Date of adoption: Q1 2021
ASU No. 2019-12
Income Taxes (Topic 740), Simplifying the Accounting for Income Taxes
The amendments in this update simplify the accounting for income taxes by removing certain exceptions to the general principles in Topic 740 and improve consistent application by clarifying and amending existing guidance. The amendments of this standard are effective for fiscal years beginning after December 15, 2020, including interim periods within those fiscal years. Early adoption is permitted, including adoption in any interim period for which financial statements have not been issued, with the amendments to be applied on a respective, modified retrospective or prospective basis, depending on the specific amendment.
This ASU simplifies the accounting for income taxes by, among other things, eliminating certain existing exceptions related to the general approach in ASC 740 relating to franchise taxes, reducing complexity in the interim-period accounting for year-to-date loss limitations and changes in tax laws, and clarifying the accounting for transactions outside of business combination that result in a step-up in the tax basis of goodwill. As we do not have any significant activity associated with these items, this ASU did not have a material impact on consolidated results or operations and financial condition.
Date of adoption: Q1 2021
Recent Accounting Pronouncements Not Yet Adopted
Standard Description Financial Statement Effect or Other Significant Matters
ASU No. 2020-04
Reference Rate Reform (Topic 848), Facilitation of the Effects of Reference Rate Reform on Financial Reporting
The amendments in Update 2020-04 are elective and apply to all entities that have contracts, hedging relationships, and other transactions that reference LIBOR or another reference rate expected to be discontinued due to reference rate reform. The new guidance provides the following optional expedients: simplify accounting analyses under current U.S. GAAP for contract modifications, simplify the assessment of hedge effectiveness, allow hedging relationships affected by reference rate reform to continue and allow a one-time election to sell or transfer debt securities classified as held to maturity that reference a rate affected by reference rate reform.

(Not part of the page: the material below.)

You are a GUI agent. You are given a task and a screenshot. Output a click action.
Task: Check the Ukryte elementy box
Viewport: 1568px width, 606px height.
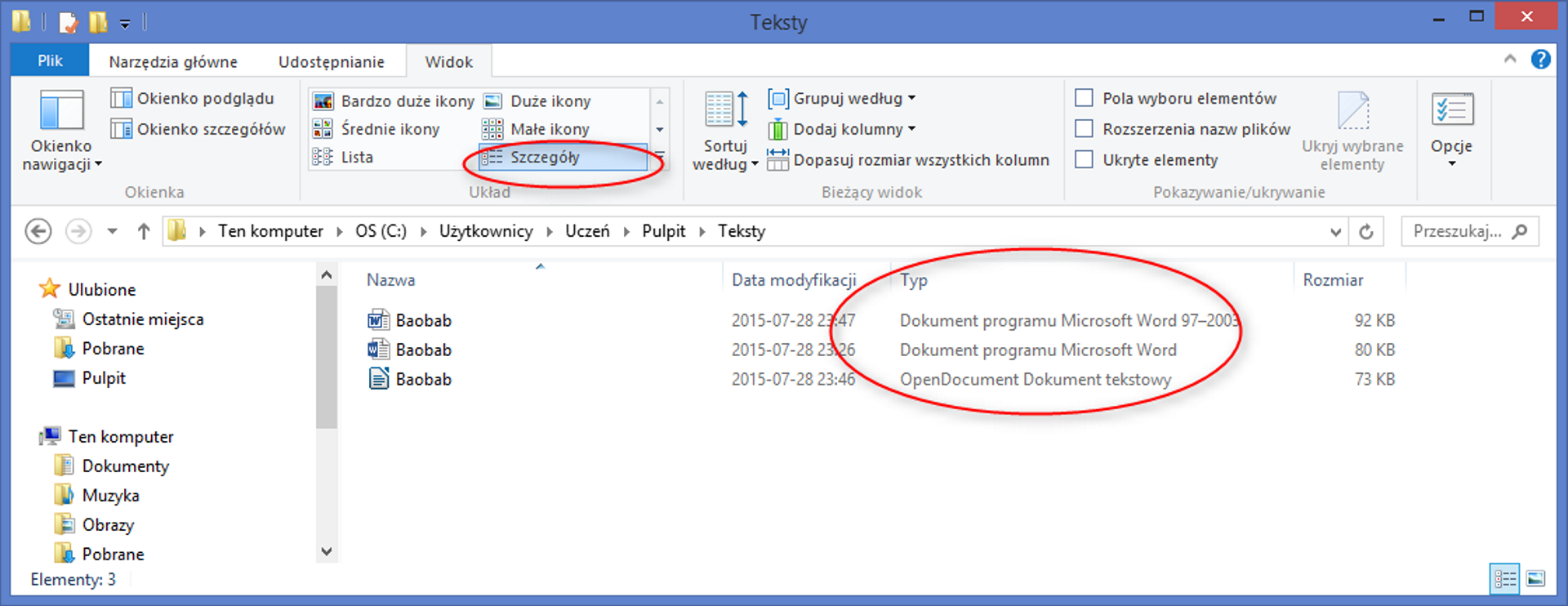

The amendments are effective for all entities from the beginning of an interim period that includes the issuance date of the ASU. An entity may elect to apply the amendments prospectively through December 31, 2022. The administrator of LIBOR has announced it will consult on its intention to cease the publication of the one week and two month USD LIBOR settings immediately following the LIBOR publication on December 31, 2021, and the remaining USD LIBOR settings immediately following the LIBOR publication on June 30, 2023. Extending the publication of certain USD LIBOR tenors until June 30, 2023 would allow most legacy USD LIBOR contracts to mature before LIBOR experiences disruptions. The Company is currently evaluating the impact of adopting this guidance.

Planned date of adoption: Before December 31, 2022
We consider the applicability and impact of all ASUs. ASUs not listed above were assessed and determined to be either not applicable, or had or are expected to have minimal impact on our financial statements and related disclosures.